SimpleLife

Overview

If A is a zero-one (integer) matrix, then life_step(A) gives the next generation from A in Conway's cellular automata Game of Life. The life_run function shows the progression of the cellular automata on the screen. Use life_movie to create an animated GIF.

Functions

life_step

Cellular automata are represented by an integer matrix with 1s representing live cells and 0s dead cells. Given such a matrix A, the function life_step(A) returns a new matrix that is the one-step progression of the cellular automata. Optionally, life_step(A,true) signals that the matrix wraps around (left and right edges are identified, as are top and bottom edges) and so the domain is a torus.

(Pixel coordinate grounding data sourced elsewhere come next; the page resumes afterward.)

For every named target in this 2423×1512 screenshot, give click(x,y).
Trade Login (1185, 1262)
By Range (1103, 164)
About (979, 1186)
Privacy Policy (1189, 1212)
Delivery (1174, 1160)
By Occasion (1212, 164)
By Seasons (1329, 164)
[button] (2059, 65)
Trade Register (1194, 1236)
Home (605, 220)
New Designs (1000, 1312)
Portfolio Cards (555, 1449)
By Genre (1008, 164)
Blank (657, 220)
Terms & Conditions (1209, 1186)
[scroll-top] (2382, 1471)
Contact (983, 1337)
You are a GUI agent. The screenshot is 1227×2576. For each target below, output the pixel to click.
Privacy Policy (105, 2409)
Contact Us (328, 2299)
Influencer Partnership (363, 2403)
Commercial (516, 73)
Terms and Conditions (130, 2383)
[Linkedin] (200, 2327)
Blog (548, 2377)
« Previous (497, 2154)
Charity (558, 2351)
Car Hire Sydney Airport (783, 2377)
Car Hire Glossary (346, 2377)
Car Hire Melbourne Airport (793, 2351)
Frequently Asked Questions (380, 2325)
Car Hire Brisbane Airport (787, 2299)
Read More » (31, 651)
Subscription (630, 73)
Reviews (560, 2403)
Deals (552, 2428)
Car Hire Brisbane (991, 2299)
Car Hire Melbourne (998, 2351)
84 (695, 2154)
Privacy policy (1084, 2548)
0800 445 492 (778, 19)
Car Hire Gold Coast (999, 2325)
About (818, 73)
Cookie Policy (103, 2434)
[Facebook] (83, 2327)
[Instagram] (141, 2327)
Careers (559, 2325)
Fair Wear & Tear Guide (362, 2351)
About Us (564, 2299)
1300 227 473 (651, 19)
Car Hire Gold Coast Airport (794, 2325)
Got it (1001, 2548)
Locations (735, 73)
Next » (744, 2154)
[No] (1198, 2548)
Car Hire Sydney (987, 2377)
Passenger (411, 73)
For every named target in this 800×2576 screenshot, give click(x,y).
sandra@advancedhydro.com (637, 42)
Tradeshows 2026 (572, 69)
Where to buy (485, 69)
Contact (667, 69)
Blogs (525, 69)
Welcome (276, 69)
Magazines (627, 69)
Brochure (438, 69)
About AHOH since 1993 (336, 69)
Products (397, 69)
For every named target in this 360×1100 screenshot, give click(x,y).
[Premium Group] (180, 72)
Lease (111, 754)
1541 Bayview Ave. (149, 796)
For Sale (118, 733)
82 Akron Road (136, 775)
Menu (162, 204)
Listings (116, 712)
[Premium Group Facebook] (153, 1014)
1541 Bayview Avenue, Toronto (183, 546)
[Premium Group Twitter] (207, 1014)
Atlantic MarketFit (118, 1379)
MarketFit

We also provide life_step!(A,wrap=false) which overwrites A with the next generation. life_step! returns true if the new A is different from the old A and false if there was no change.

random_life

The function A = random_life(n,m) creates a random n-by-m zero-one matrix as a starting point for the cellular automata.

random_life(n,m,p) creates an n-by-m random matrix in which the the probability a cell is a one is p.

• random_life(n) is equivalent to random_life(n,n).
• random_life(n,p) is equivalent to random_life(n,n,p).

life_run

The life_run(A) function is used to run and visualize the cellular automata. The run goes on endlessly, but will stop if there are no live cells, if two consecutive generations are identical, or if it enters a period-2 oscillation. If life_run halts, it returns the number of iterations.

This function takes the following optional named arguments:

• pause=0.0 is the number of extra seconds between iterations. Note: The first image may take a while to appear as the plotting software initializes.
• wrap=false determines if the cellular automata field wraps. If true then the domain is a torus.
• counter=false shows the iteration number under the image.
• max_steps places a limit on the number of steps to run.

life_movie

life_movie(A) creates an animated GIF file. Use the following named arguments to control the result:

• file_name="life.gif": name of the GIF file in which to save
• wrap::Bool=false: edge wrapping (same as life_run)
• max_steps: limit on the number of steps (frames)
• rate=5: animation frames per second

Example

Issues

The life_step function is reasonably fast, but life_run is slow for large boards because of the visualization.